Bueno, que he tardado de verdad un rato en encontrar la expresión exacta —de hecho la he recordado yo mismo al final—, verbos performativos. La fundación es por tanto una especie de verbo performativo, y en el momento en que digo “me voy” o “necesito espacio”, o “te dejo”, o “qué puta eres sabes lo que has hecho” —esto último no lo he dicho nunca, la verdad— o cosas como esas, la ciudad empieza a crearse ante mis ojos, la fundación lo llamo —ya sabéis—, la fundación de un dolor, grande y bonito y lleno de vida que me va a acompañar, ahora lo sé —por fin sé algo, fíjate tú—, para siempre.
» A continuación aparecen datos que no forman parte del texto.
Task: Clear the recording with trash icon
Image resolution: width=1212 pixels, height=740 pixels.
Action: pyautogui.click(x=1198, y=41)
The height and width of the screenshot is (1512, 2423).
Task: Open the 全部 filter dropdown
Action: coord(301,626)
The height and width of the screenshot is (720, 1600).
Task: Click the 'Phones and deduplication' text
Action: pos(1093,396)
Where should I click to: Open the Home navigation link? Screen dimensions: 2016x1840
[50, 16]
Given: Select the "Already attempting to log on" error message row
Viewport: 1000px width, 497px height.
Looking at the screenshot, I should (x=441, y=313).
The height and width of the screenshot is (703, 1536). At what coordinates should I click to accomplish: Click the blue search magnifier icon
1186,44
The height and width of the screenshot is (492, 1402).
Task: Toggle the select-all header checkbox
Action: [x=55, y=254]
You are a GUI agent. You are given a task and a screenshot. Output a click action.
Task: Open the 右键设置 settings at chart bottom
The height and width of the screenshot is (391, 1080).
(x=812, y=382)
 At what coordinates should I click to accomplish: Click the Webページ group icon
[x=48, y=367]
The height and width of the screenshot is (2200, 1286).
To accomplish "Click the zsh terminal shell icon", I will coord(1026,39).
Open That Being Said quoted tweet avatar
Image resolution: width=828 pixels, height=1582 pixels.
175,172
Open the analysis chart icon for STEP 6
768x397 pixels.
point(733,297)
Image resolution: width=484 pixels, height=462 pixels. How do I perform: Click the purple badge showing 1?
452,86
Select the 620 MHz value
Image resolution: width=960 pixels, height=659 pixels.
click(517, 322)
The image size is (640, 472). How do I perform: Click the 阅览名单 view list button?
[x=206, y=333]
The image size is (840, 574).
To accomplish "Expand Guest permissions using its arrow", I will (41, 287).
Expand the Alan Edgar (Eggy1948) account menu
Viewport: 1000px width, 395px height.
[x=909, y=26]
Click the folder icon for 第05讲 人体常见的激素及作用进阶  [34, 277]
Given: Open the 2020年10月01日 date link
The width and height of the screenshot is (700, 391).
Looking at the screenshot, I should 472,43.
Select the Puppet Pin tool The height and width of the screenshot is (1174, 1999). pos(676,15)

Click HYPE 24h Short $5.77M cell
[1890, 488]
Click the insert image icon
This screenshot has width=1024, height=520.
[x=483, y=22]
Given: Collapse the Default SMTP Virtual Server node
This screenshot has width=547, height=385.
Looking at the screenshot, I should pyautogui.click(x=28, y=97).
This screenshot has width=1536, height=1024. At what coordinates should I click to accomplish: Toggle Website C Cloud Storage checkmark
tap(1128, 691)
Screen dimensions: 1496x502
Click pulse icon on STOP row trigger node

Esa fundación, esa ciudad, ese dolor, va a cambiar con los años, no os voy a aburrir con metáforas, pero va a estar ahí —ya os he dicho que eso sí que lo sé—, y a veces habrá mucha gente, será próspero, será incluso bonito a veces, crecerá su producto interior bruto, tendrá teatros, pasearé sus calles a lomos de Babieca —ay dios, perdonadme me doy risa a veces— y será una fundación importante en mi vida, y tal vez luego deje de visitarla, se convierta en ruinas horribles, y la olvide mucho tiempo y finalmente las calles sean calles de Detroit. Pero ahí estará.
Y poco más. Así comienzo a romper las cosas, y de esos pedazos aparecerán nuevas civilizaciones de tristeza en mi cabeza y en mi vida. Os he dicho que no iba a tiraros metáforas horribles como esta última a la cara, pero qué cojones, total, lo llevo haciendo toda la noche y ya para lo que queda —con vuestro permiso— me cisco dentro del cuartito del convento desde el que escribo en el centro neurálgico de esta —mi quinta o sexta, quién sabe— fundación.